> **Stated goal**
Please list each line of the records that contains the string "agent".

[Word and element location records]
+--

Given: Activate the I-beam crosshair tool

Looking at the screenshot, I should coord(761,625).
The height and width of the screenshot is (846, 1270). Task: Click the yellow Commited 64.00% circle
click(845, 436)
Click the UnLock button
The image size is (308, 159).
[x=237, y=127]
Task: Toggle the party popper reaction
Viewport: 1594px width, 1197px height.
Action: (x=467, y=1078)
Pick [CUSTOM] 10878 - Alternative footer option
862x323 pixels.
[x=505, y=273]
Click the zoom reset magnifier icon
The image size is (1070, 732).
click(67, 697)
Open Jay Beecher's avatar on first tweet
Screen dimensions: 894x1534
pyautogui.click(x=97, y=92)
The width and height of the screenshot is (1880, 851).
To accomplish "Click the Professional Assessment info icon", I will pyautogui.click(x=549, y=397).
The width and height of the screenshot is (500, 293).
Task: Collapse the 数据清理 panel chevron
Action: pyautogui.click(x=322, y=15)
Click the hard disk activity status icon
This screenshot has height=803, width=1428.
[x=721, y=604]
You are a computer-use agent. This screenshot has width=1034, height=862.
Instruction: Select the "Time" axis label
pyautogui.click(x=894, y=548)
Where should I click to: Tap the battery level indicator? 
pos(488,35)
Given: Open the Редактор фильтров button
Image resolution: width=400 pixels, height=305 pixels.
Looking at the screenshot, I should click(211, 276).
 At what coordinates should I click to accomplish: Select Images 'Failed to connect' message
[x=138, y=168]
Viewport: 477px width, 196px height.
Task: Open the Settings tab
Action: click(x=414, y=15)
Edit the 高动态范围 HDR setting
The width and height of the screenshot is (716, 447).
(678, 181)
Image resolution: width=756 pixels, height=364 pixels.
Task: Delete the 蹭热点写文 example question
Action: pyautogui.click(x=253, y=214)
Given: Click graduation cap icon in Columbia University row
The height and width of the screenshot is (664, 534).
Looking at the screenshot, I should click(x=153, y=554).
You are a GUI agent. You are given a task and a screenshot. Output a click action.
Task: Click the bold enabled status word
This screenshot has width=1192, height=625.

+--

> **Answer to the exercise**
You are a computer-use agent. This screenshot has width=1034, height=862.
You are a GUI agent. You are given a task and a screenshot. Output a click action.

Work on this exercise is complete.